** Opening Information shown block **

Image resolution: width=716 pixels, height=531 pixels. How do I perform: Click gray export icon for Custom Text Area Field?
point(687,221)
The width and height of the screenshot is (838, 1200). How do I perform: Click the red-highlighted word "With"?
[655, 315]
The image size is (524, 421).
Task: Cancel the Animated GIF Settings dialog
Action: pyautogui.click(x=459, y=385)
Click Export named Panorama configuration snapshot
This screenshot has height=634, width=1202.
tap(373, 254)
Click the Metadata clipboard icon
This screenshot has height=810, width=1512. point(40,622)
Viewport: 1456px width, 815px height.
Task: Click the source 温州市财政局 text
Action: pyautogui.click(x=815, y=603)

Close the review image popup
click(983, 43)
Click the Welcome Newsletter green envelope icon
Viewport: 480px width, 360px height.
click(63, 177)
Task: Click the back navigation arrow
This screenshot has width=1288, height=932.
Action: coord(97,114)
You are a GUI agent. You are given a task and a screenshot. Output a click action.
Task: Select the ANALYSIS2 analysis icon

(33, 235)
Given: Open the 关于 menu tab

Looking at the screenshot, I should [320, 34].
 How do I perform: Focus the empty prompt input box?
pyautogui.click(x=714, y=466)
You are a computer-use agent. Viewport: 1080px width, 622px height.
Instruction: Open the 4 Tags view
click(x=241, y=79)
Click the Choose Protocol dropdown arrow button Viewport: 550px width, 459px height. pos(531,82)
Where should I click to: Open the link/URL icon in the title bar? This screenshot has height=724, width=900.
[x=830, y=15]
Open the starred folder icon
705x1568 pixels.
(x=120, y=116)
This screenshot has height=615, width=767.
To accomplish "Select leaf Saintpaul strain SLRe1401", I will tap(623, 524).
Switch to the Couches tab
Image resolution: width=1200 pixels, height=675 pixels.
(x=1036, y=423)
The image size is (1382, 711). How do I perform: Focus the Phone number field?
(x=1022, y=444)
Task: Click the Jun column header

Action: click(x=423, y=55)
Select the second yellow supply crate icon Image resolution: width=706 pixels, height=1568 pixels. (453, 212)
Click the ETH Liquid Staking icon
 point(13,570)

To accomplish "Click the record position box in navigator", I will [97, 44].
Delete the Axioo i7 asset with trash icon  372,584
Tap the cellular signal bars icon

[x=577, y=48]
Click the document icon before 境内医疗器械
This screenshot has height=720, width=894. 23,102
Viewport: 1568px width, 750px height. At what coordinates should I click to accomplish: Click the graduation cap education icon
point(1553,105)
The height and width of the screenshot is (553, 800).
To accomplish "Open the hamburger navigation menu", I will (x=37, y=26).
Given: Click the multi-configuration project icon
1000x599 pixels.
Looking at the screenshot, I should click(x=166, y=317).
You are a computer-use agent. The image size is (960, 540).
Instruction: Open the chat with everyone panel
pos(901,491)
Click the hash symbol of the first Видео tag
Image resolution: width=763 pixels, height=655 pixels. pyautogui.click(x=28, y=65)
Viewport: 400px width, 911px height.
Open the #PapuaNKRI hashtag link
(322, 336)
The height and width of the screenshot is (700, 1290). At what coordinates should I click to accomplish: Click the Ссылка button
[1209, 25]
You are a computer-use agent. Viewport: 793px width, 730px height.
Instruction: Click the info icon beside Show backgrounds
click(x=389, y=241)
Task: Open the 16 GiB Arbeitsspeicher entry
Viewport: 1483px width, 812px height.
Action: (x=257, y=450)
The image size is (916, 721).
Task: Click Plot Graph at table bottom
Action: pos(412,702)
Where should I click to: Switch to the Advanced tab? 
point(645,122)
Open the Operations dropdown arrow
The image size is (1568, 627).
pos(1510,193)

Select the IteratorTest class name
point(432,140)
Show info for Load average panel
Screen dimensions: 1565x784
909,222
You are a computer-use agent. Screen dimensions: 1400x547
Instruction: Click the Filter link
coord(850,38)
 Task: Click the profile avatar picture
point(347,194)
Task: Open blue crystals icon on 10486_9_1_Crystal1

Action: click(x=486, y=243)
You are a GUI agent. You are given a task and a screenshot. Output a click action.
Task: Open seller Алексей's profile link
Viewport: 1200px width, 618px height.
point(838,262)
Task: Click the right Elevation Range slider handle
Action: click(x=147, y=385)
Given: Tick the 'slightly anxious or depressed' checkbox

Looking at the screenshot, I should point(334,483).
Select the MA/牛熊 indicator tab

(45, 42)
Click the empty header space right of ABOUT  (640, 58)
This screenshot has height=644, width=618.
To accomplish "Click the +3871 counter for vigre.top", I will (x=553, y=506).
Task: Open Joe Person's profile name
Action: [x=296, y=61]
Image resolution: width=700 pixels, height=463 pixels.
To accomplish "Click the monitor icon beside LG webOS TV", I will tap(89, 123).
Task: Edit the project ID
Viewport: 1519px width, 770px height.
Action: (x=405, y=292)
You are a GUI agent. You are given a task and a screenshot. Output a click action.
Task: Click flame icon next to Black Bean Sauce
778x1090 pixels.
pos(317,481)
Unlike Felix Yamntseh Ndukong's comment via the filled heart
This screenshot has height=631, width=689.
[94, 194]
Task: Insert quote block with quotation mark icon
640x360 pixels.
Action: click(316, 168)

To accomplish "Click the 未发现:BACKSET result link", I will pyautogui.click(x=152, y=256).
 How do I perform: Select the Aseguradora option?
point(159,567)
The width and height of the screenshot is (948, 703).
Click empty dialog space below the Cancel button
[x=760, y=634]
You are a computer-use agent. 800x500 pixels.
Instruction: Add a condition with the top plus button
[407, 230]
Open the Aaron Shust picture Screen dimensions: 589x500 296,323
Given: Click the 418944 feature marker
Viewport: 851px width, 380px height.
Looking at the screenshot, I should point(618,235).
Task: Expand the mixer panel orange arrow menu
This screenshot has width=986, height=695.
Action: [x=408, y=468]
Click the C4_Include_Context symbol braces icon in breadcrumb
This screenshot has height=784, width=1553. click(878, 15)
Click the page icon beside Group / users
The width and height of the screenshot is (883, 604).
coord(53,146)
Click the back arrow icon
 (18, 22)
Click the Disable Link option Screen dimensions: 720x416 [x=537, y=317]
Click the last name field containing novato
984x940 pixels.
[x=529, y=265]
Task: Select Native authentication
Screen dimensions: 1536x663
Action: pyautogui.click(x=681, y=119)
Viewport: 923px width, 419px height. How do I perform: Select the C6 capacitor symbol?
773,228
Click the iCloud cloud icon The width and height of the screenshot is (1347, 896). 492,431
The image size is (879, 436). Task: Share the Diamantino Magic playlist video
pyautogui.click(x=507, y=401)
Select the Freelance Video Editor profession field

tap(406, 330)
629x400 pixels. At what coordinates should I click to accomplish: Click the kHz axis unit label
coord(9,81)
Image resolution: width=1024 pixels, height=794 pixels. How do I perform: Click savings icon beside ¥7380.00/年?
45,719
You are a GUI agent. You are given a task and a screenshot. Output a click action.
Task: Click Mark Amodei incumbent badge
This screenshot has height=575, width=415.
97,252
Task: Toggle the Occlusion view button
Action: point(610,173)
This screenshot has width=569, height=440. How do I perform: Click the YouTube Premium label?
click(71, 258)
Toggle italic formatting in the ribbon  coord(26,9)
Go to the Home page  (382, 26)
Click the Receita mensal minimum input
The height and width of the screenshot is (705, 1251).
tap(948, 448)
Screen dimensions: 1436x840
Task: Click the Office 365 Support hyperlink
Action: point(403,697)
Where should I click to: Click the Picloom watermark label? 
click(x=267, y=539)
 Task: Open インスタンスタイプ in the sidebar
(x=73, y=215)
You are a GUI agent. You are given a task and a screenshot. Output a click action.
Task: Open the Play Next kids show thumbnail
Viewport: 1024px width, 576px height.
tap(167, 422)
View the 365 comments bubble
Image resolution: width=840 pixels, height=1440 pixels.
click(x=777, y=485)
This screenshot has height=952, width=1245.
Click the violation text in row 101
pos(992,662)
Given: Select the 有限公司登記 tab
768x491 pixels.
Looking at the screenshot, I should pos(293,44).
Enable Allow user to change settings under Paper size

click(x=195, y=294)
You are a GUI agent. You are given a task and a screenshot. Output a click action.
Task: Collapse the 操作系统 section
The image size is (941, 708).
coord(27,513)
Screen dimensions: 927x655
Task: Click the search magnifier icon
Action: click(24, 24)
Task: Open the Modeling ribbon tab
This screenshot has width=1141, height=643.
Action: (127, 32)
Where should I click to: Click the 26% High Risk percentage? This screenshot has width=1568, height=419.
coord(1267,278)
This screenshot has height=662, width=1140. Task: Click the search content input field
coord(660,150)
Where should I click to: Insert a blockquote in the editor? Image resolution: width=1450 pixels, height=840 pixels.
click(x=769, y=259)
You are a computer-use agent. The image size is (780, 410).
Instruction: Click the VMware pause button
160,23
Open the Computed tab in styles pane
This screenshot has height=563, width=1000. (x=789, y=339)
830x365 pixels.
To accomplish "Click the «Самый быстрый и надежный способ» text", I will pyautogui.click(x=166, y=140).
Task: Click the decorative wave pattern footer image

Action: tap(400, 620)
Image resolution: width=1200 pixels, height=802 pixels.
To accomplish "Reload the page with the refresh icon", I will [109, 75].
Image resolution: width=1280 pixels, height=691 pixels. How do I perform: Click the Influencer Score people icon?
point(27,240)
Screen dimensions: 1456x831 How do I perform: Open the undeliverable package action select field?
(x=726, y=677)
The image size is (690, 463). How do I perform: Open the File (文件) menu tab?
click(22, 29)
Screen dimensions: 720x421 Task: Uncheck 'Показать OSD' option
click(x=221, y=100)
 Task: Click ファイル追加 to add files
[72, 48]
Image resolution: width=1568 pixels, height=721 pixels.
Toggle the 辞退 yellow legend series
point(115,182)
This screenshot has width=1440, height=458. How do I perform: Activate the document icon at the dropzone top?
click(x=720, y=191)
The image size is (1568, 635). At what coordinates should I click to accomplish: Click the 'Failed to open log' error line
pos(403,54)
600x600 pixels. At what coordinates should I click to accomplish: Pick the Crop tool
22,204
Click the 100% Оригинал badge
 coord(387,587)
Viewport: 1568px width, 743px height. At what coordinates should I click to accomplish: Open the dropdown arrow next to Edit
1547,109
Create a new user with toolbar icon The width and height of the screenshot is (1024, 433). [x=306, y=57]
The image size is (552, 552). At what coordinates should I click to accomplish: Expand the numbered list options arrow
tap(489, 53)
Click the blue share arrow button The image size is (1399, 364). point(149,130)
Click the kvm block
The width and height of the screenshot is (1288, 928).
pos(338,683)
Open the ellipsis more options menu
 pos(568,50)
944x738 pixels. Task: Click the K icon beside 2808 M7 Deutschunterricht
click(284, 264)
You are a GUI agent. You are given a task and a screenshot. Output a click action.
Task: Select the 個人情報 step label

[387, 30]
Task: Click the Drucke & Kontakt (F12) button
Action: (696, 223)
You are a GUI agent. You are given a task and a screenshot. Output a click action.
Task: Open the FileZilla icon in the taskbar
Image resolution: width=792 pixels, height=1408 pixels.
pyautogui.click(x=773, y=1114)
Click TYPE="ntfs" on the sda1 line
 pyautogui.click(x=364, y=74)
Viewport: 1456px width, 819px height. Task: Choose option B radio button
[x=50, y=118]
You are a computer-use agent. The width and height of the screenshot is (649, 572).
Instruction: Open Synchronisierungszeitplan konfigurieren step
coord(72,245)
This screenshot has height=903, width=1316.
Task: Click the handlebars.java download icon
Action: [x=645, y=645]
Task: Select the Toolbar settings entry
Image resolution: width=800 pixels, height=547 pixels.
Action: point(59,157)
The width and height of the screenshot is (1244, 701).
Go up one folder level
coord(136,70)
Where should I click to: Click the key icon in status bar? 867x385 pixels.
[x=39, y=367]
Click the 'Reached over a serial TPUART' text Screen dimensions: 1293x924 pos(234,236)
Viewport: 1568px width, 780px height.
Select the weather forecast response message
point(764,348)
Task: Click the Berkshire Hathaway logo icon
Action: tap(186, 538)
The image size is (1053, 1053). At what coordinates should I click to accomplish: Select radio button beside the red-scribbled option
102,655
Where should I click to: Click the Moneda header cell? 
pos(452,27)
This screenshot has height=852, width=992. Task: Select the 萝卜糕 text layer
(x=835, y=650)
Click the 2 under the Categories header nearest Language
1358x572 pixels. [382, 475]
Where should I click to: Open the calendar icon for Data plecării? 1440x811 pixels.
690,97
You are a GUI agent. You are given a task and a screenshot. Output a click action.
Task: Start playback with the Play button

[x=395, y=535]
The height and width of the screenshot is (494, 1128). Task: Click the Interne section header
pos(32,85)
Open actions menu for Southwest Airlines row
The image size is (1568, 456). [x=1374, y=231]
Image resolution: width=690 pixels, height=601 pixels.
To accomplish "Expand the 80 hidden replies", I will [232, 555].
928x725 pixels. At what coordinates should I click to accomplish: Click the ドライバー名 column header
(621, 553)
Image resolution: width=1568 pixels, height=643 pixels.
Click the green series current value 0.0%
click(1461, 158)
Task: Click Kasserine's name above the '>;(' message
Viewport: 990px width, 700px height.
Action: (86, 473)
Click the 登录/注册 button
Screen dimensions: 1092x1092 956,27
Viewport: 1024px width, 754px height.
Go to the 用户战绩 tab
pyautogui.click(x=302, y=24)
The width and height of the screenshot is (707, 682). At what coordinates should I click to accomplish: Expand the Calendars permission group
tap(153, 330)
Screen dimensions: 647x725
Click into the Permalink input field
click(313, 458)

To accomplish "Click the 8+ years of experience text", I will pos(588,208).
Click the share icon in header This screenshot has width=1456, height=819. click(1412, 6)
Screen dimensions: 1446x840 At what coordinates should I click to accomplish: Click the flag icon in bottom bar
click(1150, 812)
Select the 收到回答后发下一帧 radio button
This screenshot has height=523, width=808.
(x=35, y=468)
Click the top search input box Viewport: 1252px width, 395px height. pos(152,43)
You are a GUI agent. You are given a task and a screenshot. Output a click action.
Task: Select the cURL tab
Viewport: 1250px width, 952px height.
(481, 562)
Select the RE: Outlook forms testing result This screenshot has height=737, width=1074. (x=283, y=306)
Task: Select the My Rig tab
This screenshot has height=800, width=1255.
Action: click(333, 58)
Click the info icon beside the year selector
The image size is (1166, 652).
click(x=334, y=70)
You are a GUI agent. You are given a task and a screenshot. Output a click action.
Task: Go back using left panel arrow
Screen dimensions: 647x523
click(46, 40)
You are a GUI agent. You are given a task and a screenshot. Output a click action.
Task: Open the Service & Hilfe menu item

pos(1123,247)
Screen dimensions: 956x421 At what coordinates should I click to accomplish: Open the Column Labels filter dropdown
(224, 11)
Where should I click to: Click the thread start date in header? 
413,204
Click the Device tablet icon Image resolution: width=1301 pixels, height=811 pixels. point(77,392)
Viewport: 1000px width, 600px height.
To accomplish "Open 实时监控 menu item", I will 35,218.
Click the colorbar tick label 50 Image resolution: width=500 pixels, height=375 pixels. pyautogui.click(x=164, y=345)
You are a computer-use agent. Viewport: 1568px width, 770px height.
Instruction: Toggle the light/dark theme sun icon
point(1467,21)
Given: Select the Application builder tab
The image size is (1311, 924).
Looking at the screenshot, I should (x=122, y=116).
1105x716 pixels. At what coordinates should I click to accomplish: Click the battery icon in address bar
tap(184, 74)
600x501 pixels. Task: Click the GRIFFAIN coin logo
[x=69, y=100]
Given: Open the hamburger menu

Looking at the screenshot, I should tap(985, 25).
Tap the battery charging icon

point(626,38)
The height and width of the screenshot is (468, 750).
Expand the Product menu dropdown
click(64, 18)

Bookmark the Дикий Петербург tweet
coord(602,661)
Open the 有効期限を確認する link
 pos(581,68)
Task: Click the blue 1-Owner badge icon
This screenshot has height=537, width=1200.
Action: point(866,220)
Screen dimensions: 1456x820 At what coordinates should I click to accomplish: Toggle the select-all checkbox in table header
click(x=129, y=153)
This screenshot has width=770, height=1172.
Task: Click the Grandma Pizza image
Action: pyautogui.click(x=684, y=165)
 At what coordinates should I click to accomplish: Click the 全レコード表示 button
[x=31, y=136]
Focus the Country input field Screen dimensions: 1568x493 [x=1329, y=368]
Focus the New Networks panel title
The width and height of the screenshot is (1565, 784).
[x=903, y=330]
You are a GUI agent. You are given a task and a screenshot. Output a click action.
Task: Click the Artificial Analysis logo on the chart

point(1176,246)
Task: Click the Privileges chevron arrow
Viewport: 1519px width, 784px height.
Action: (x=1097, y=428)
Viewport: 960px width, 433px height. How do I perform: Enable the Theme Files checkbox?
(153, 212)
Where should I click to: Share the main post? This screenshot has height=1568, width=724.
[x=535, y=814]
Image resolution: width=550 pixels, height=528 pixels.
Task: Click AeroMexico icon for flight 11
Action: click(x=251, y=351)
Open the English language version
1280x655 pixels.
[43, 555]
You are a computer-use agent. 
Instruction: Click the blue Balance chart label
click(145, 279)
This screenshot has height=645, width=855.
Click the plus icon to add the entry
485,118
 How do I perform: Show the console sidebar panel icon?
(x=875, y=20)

** Closing Information shown block **

— What this task involves —
All lines of the records containing "ribbon" should be shown.

— Solution to the exercise —
Toggle italic formatting in the ribbon  coord(26,9)
Task: Open the Modeling ribbon tab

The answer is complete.